=== AIM ===
Determine how many lines in the records below include the string "icon", treating uppercase and lowercase as different. Reply with the number alone.

=== EXTRACTED INFORMATION ===
+++
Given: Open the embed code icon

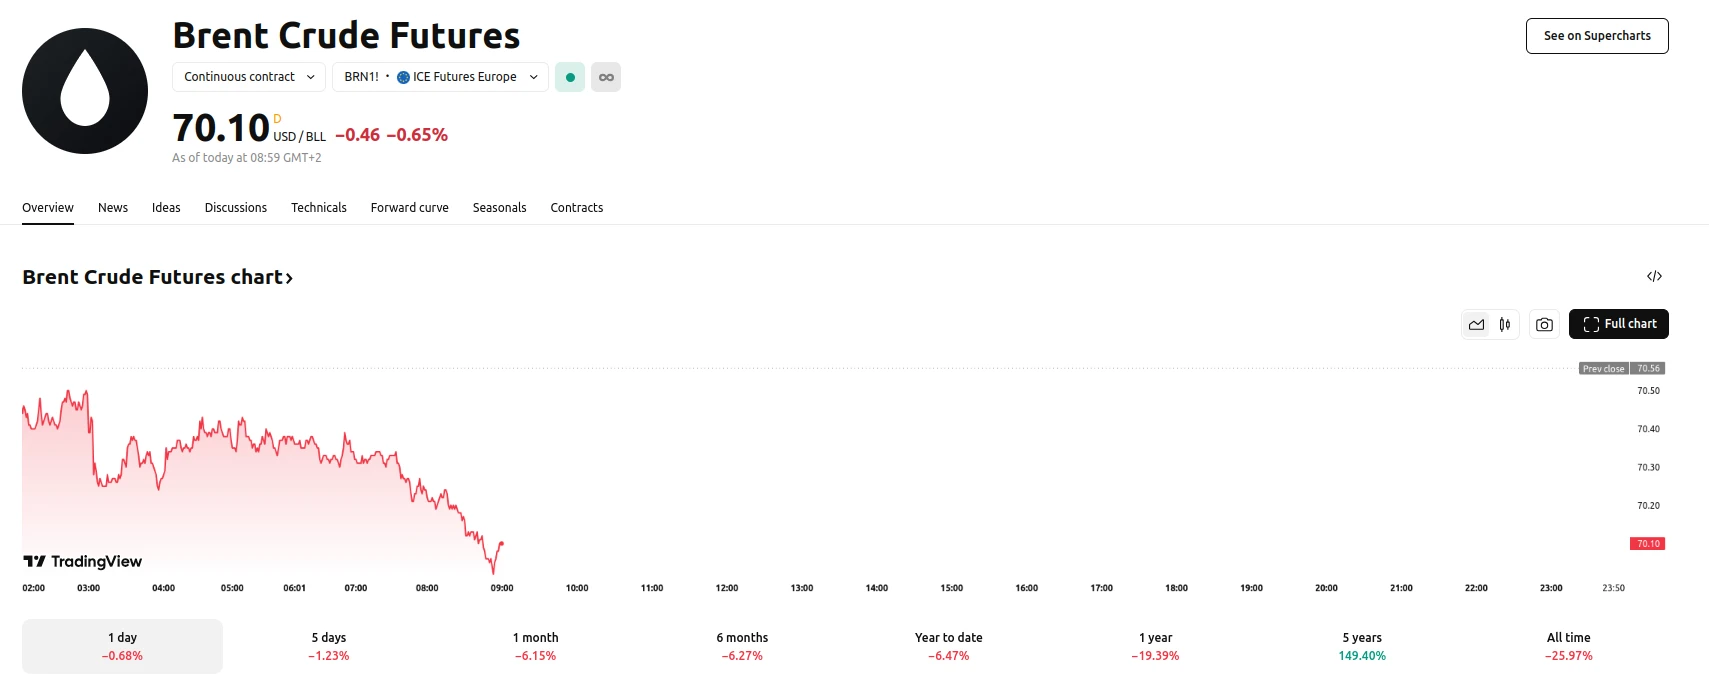Looking at the screenshot, I should pos(1654,276).
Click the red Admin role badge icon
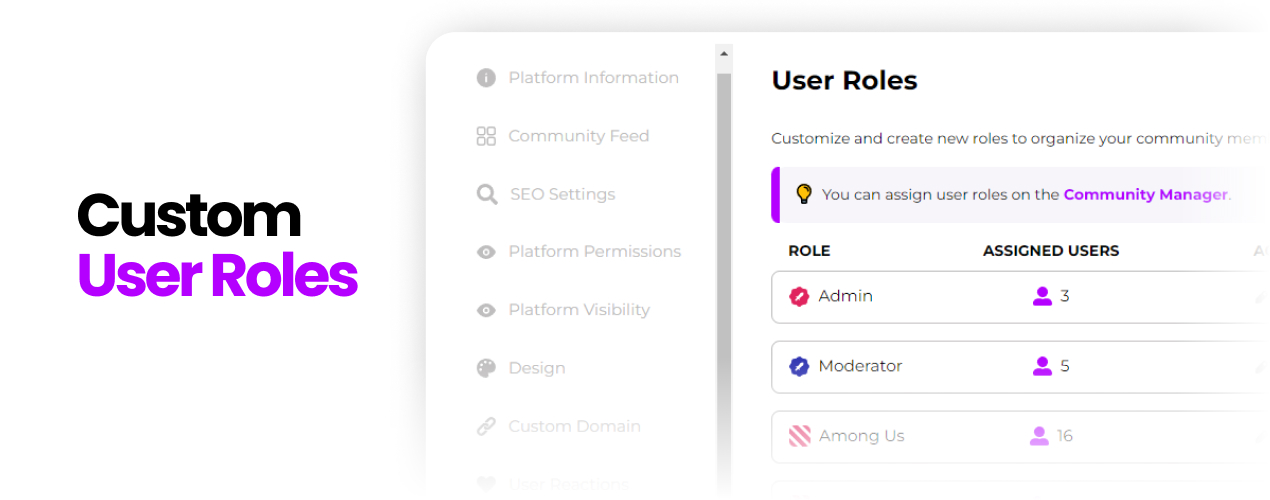The width and height of the screenshot is (1270, 500). tap(799, 296)
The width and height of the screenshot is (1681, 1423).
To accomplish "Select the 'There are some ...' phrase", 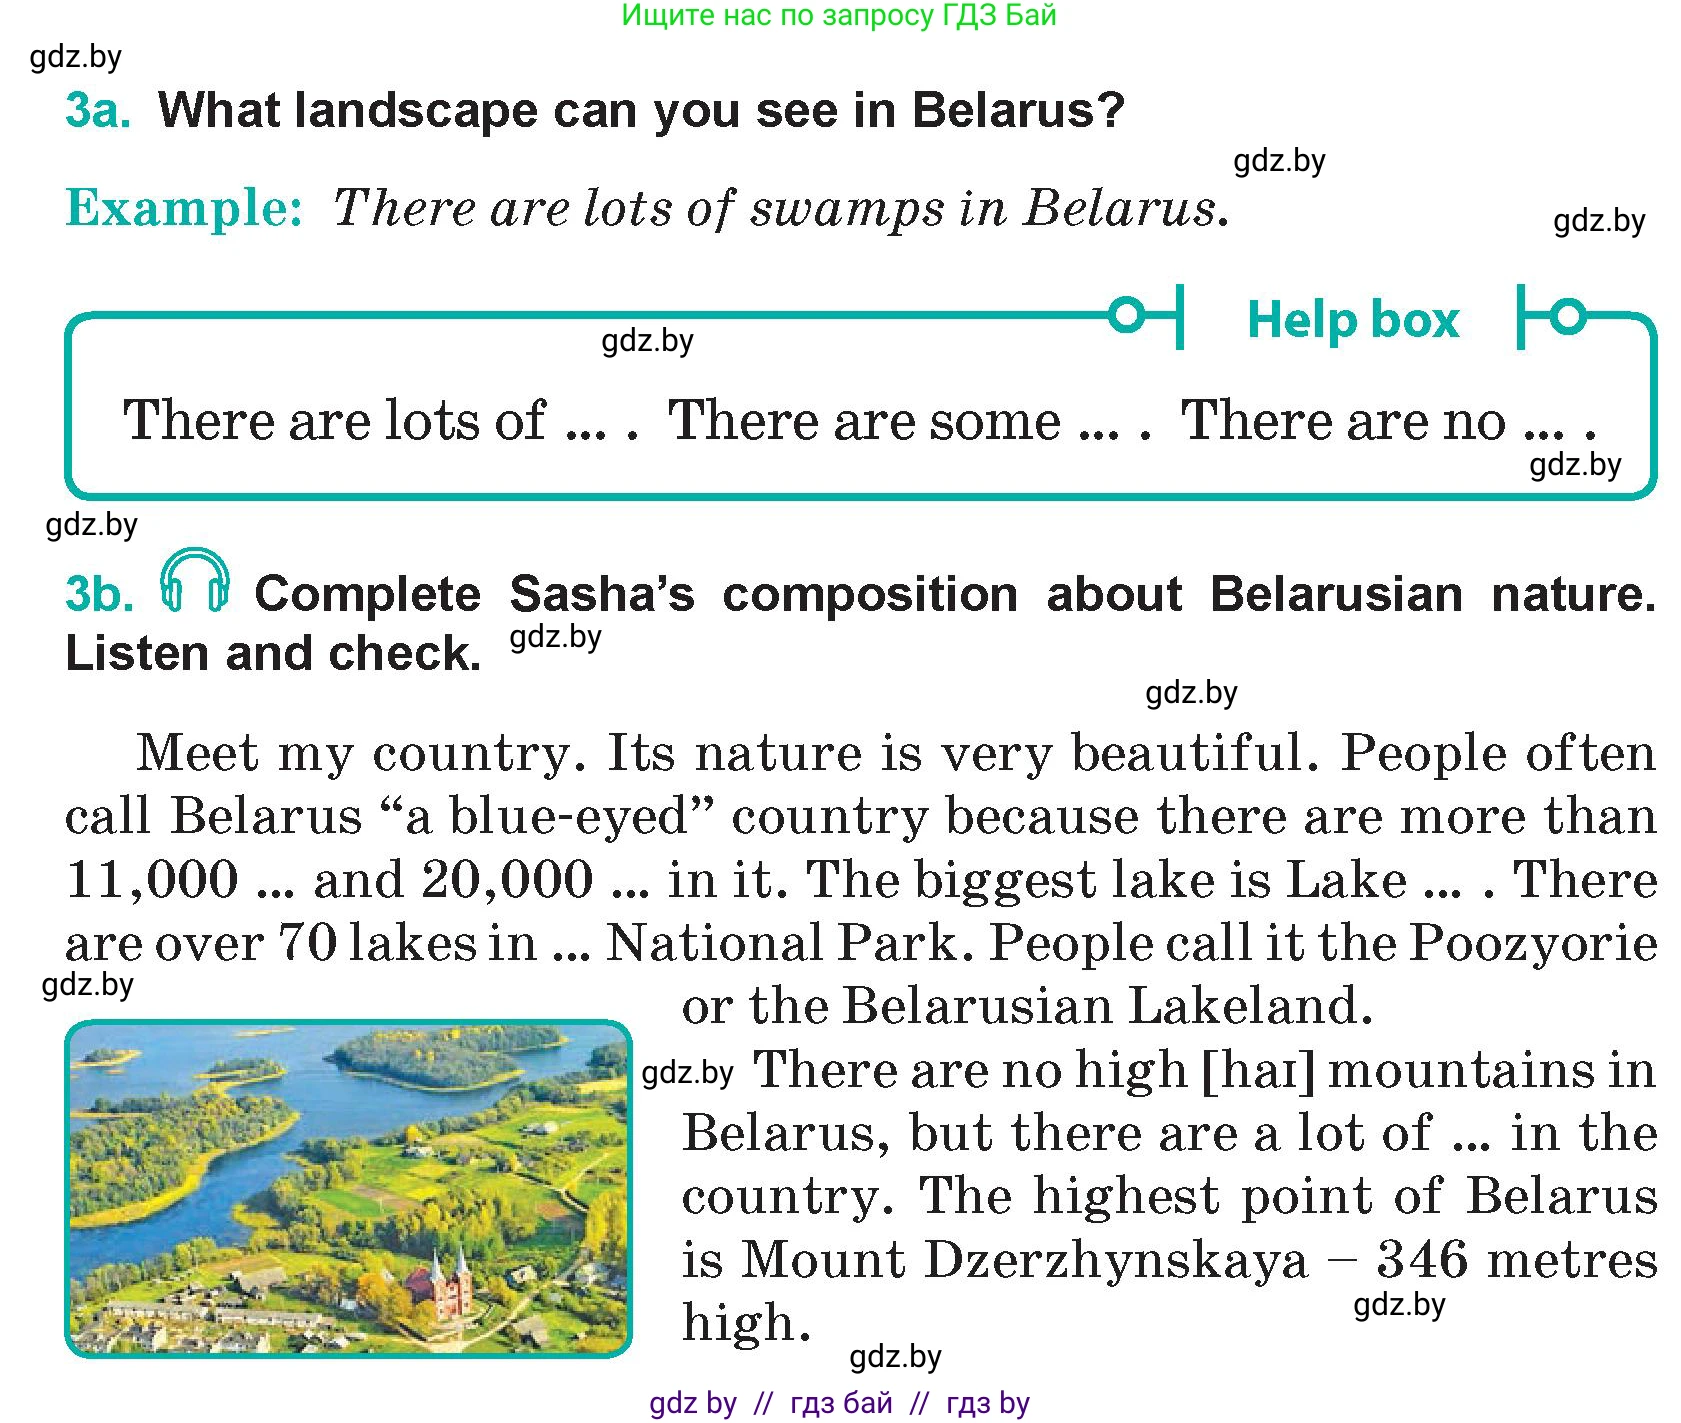I will [x=909, y=420].
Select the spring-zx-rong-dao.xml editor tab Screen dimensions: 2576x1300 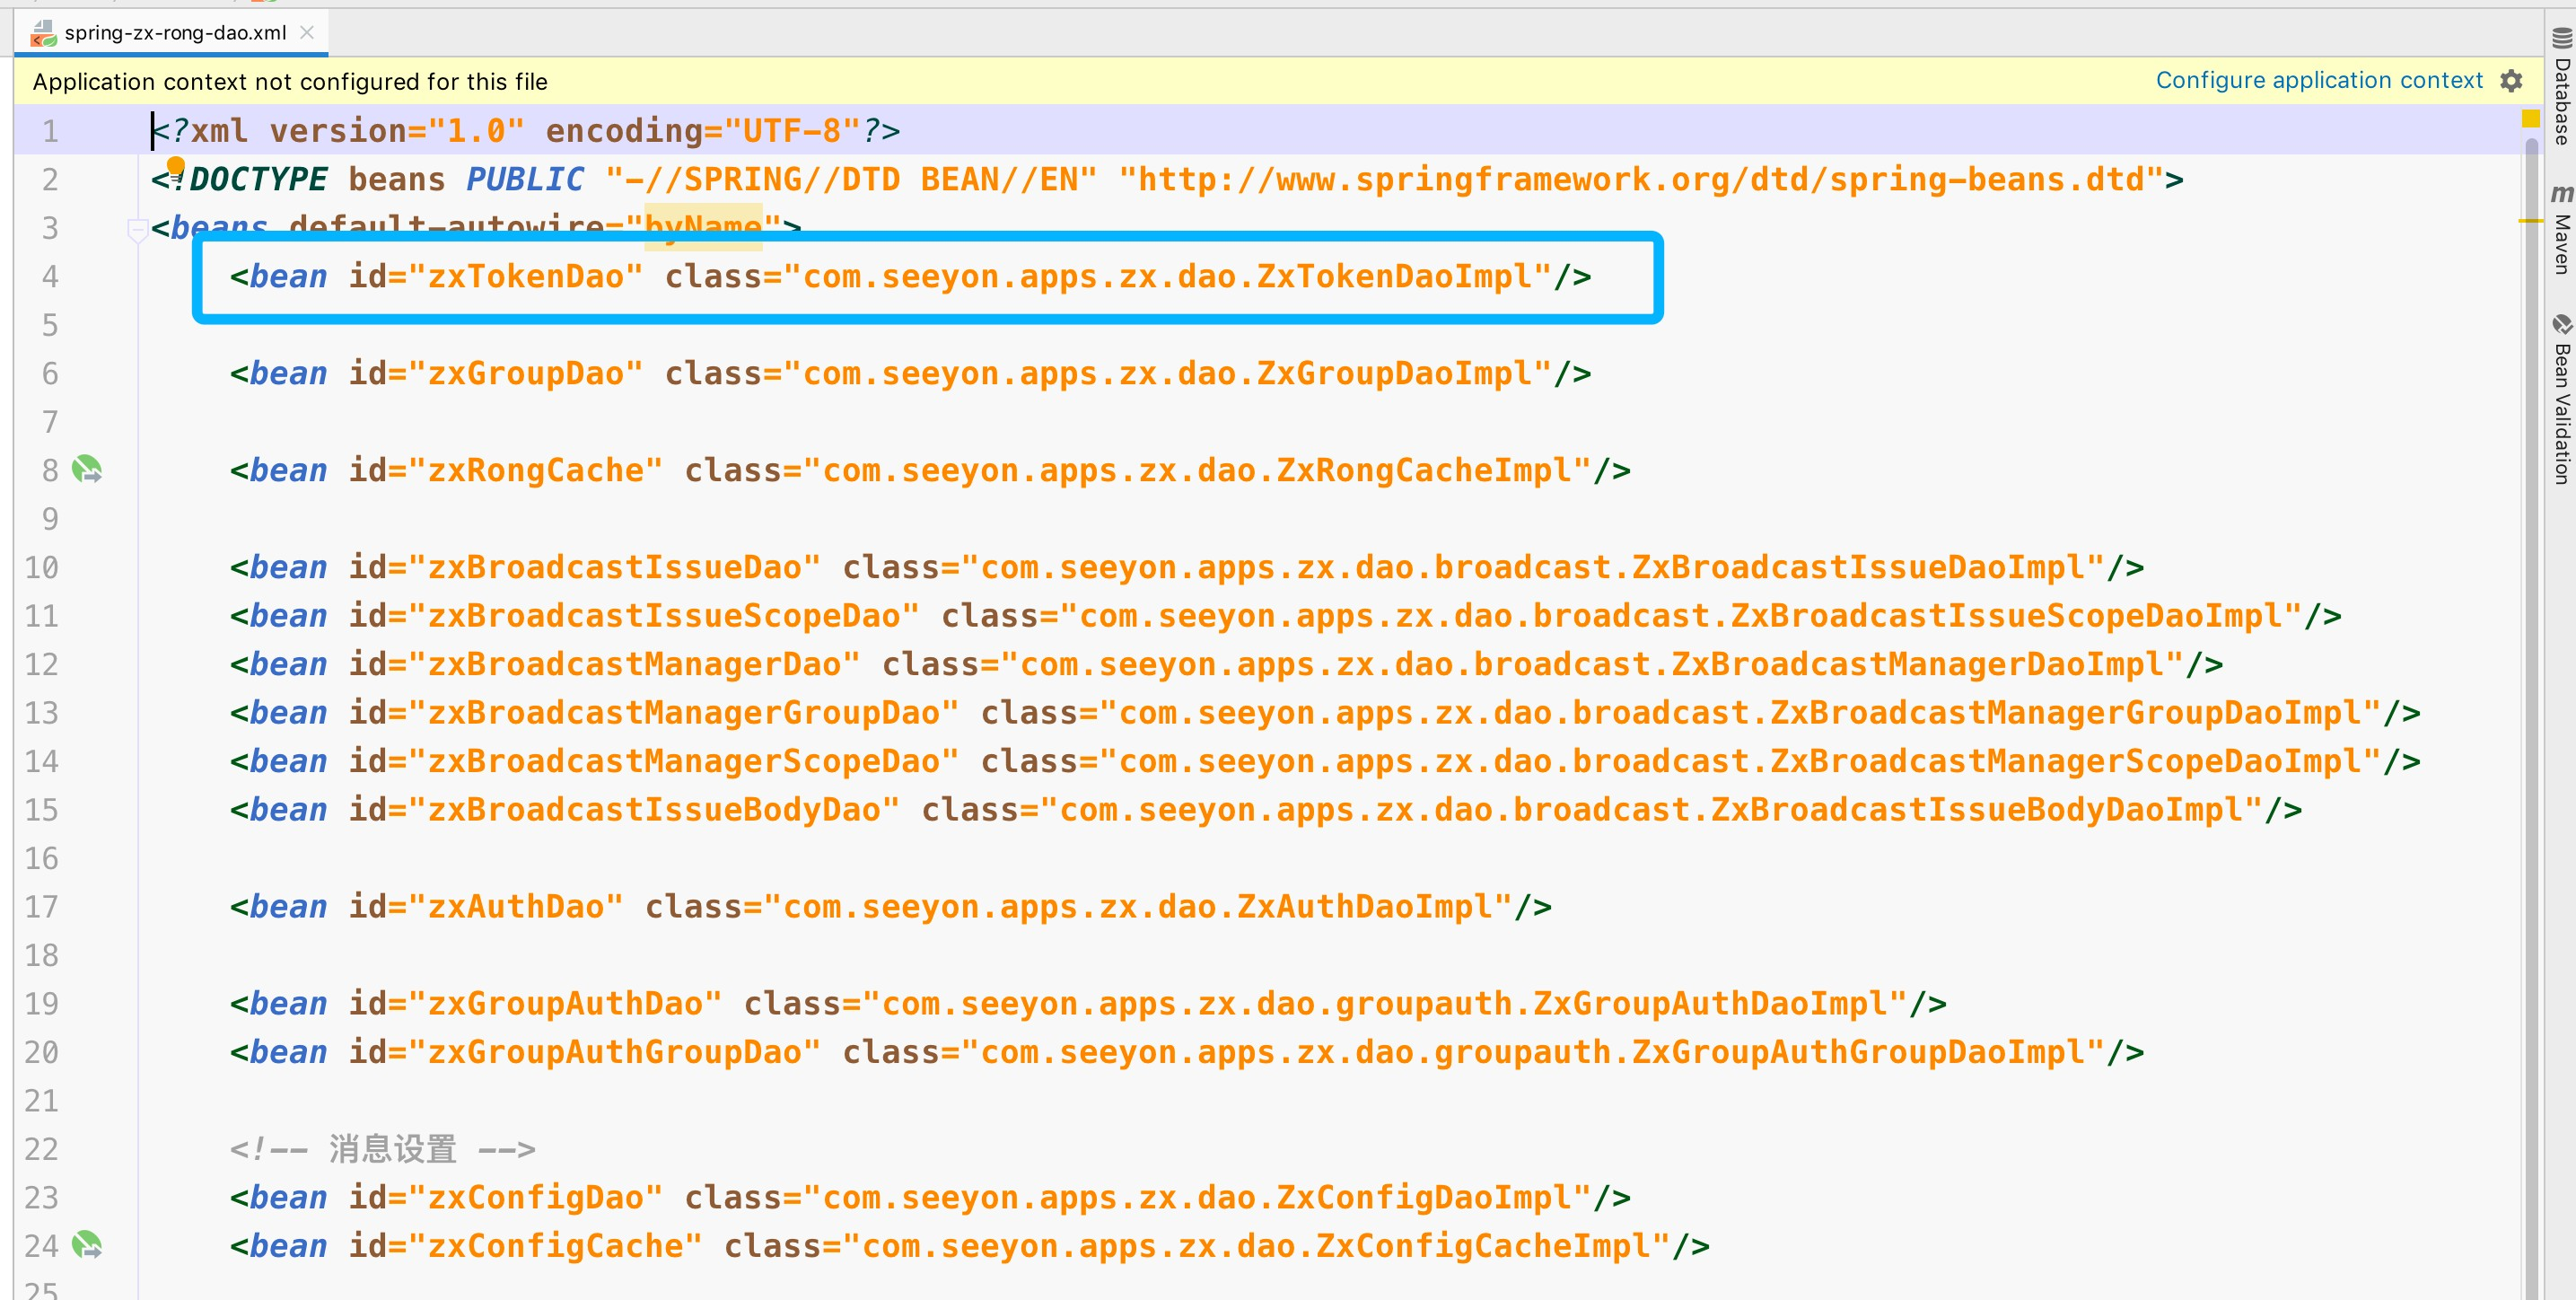click(x=174, y=33)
+++
=== CORRECT RESULT ===
2